Des professeurs du lycée font part d'un homme «avec quelques problèmes psychologiques», «assez renfermé», «avec une vie personnelle compliquée». Certains savaient que ce père de trois enfants sortait de «congé pour dépression» mais n'avaient pas connaissance de son séjour en hôpital psychiatrique. Et ils n'évoquent pas de problèmes comportementaux avec les élèves. La représentante des parents de l'établissement n'a pas non plus connaissance «de problèmes». Les responsabilités éventuelles de la hiérarchie du professeur vont être passées au crible. La direction de l'établissement lui avait confié la responsabilité, avec deux autres enseignants, d'encadrer les lycéens. Selon l'entourage de Najat Vallaud-Belkacem, la proviseure, «très réputée» n'aurait pas eu connaissance de l'état psychologique fragile de ce professeur. Elle a été entendue vendredi, assistée d'un avocat.
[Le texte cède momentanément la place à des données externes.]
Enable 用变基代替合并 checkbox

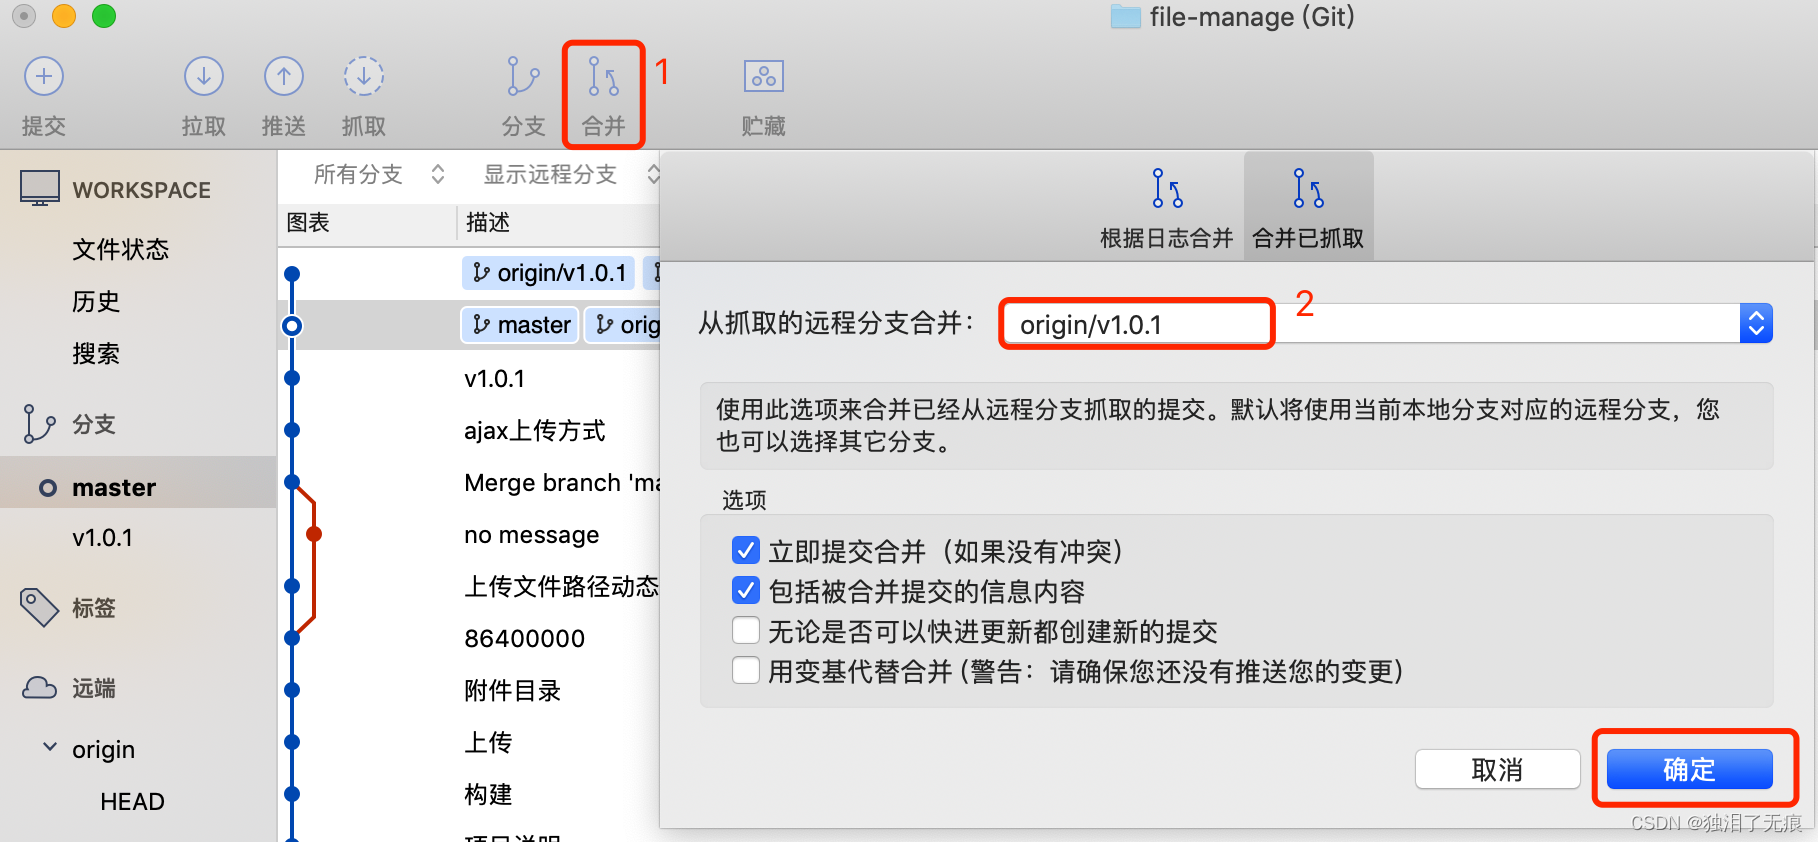click(x=746, y=670)
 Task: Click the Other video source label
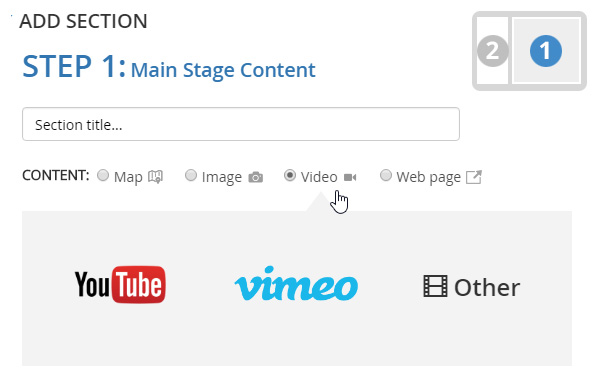(x=487, y=287)
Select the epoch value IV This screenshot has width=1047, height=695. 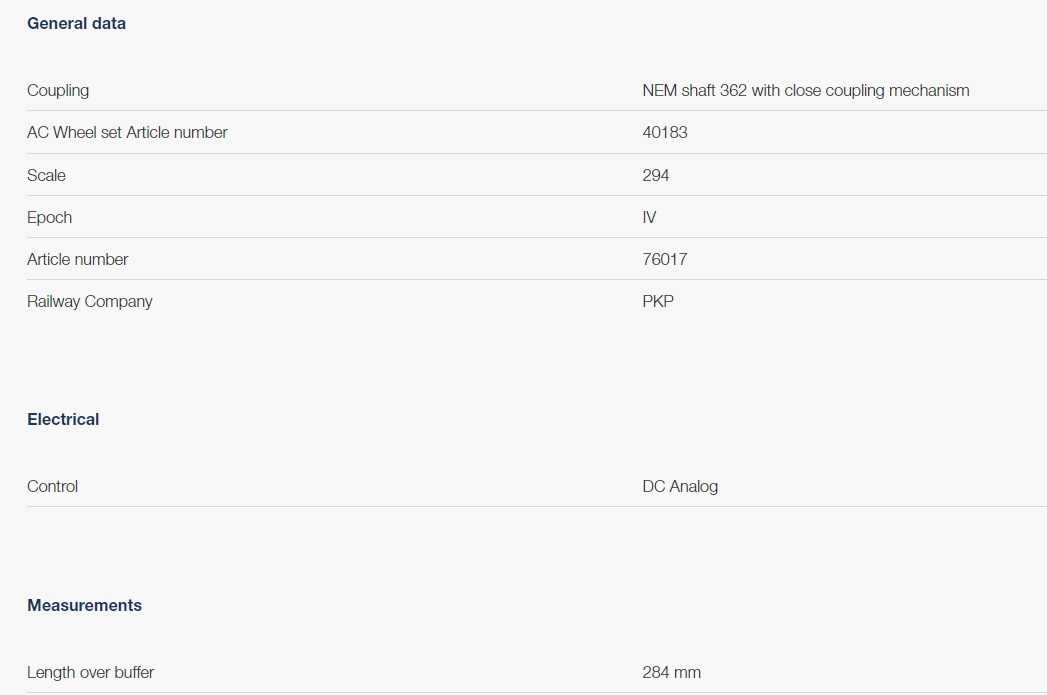(650, 217)
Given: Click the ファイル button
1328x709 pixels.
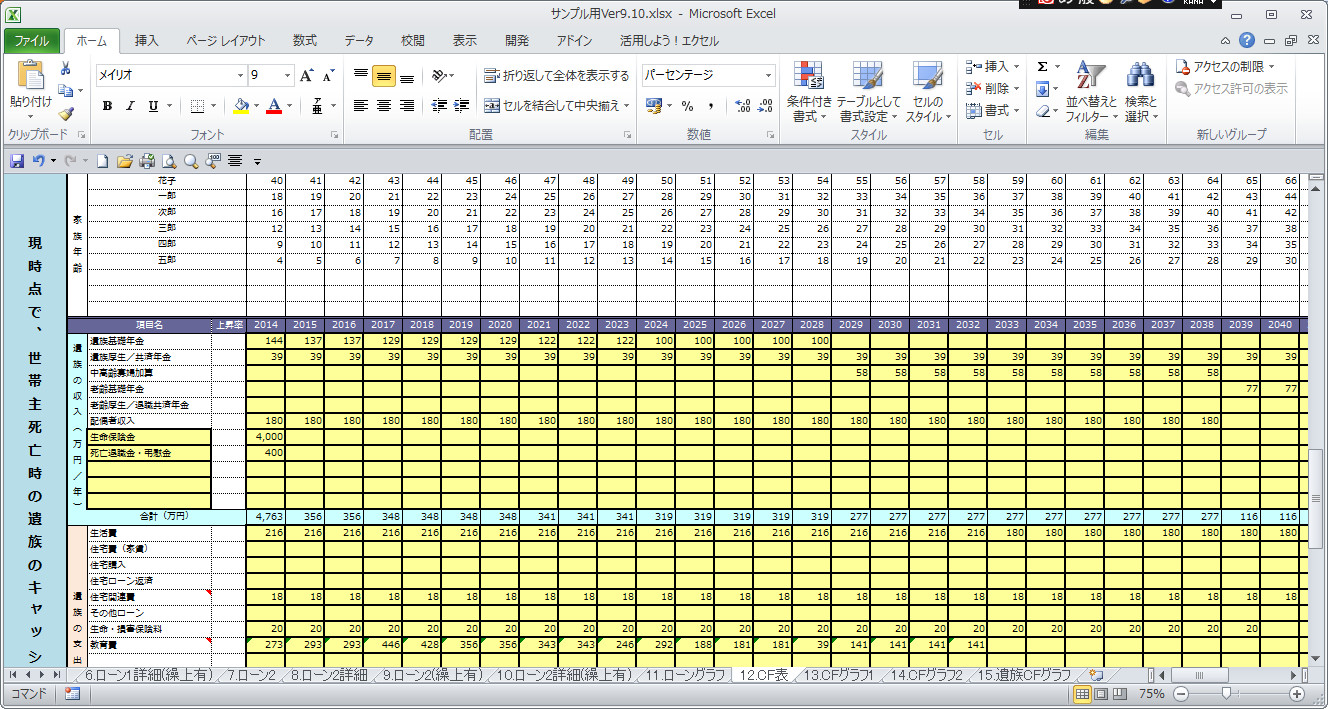Looking at the screenshot, I should (32, 41).
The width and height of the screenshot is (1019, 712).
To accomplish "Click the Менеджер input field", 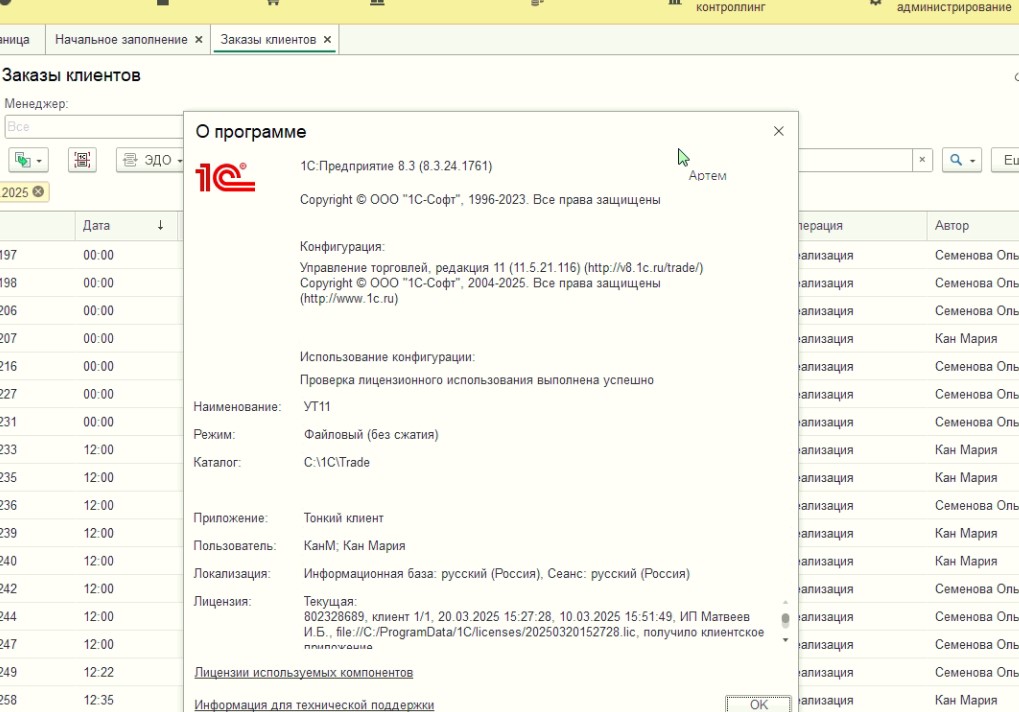I will coord(95,127).
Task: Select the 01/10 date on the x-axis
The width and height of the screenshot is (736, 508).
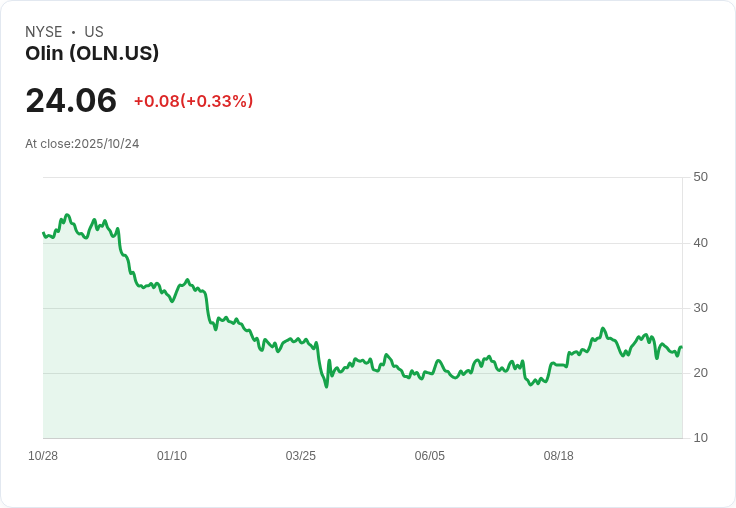Action: click(172, 456)
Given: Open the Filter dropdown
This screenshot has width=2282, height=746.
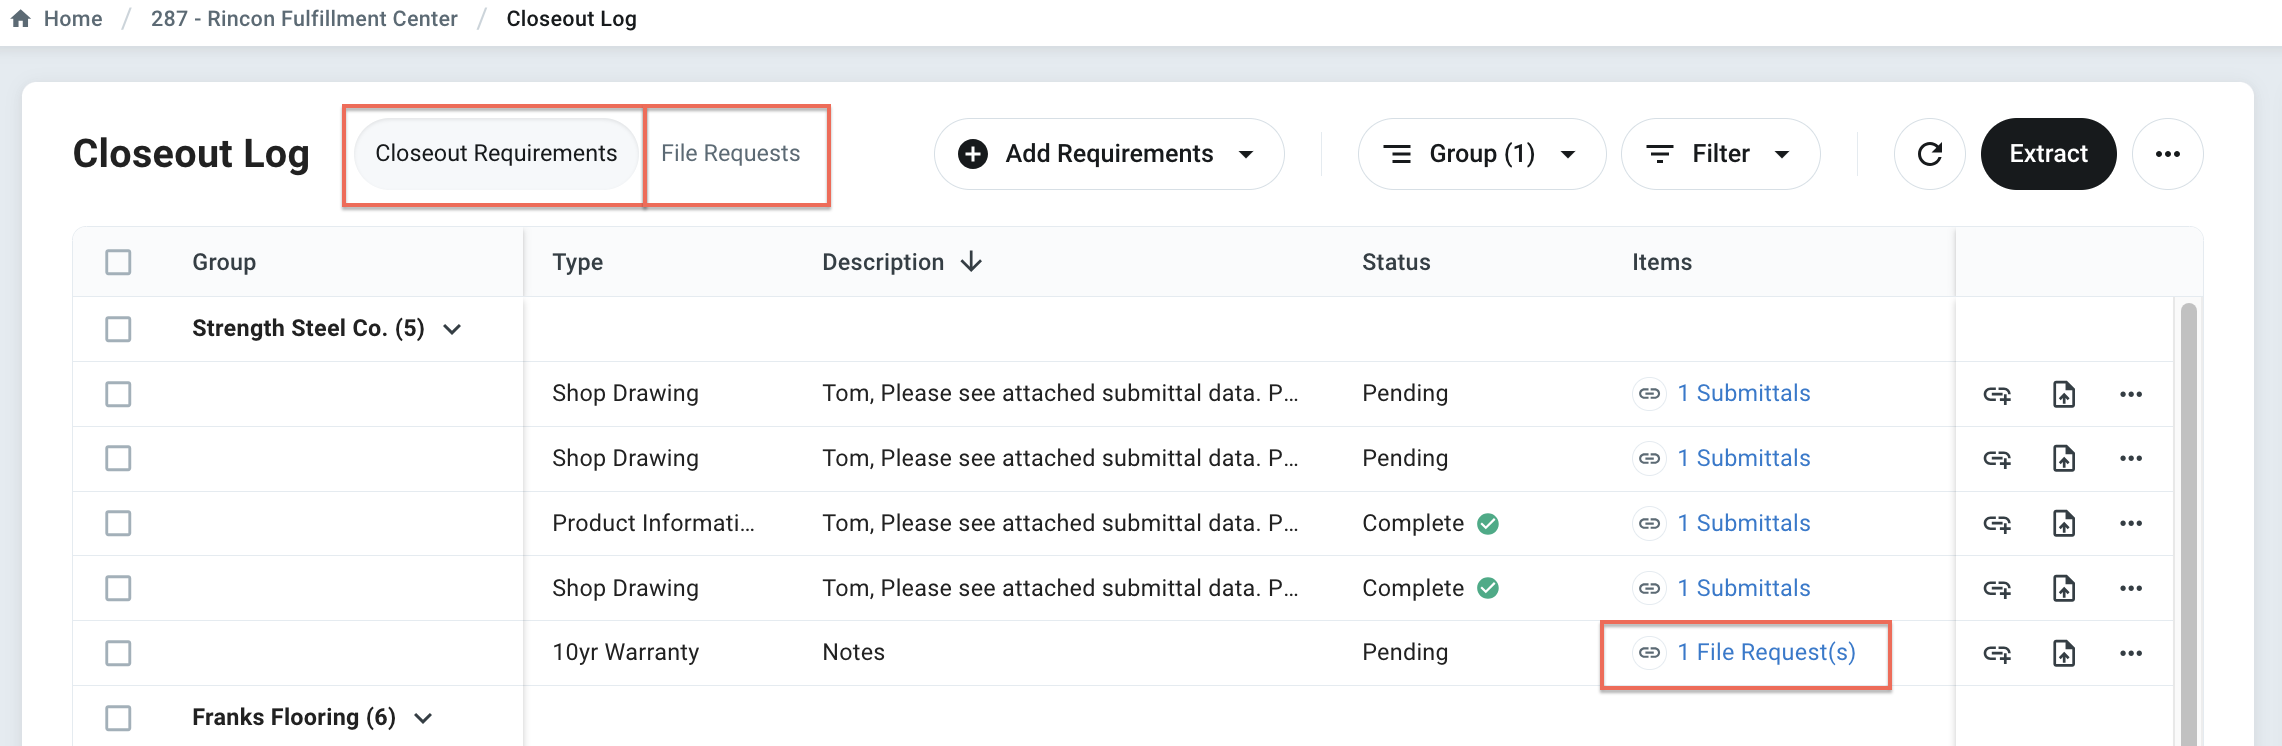Looking at the screenshot, I should (1720, 154).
Si des élèves ont fait part d'un manque «important et récurrent» d'autorité de sa part, d'autres dressent un portrait élogieux, passionné. Il est aussi question de quelqu'un de «cool et rebelle», «un peu exalté». Ils sont d'autant plus étonnés par son manque de prudence que le professeur avait subi il y a quelques années un accident important de ski, avec plusieurs opérations lourdes et des séquelles. Mais ils le défendent: «C'est difficile lors d'une sortie ski de gérer un groupe car on s'éparpille très vite. Les décisions peuvent se prendre en quelques secondes».
«Cela peut faire penser à l'histoire de la Germanwings», observe Philippe Tournier, secrétaire général du Snpden, syndicat de proviseurs, faisant le parallèle avec les failles dans le contrôle psychologique du pilote qui avait entraîné dans sa mort, en mars, les passagers du vol Barcelone-Düsseldorf. Il rappelle qu'un chef d'établissement n'est pas censé connaître les motifs de congé maladie d'un professeur. Il accuse surtout l'absence de médecine du travail au sein de l'Éducation nationale:
«En 40 ans de carrière, l'état psychologique ou de santé d'un professeur n'est jamais contrôlé…».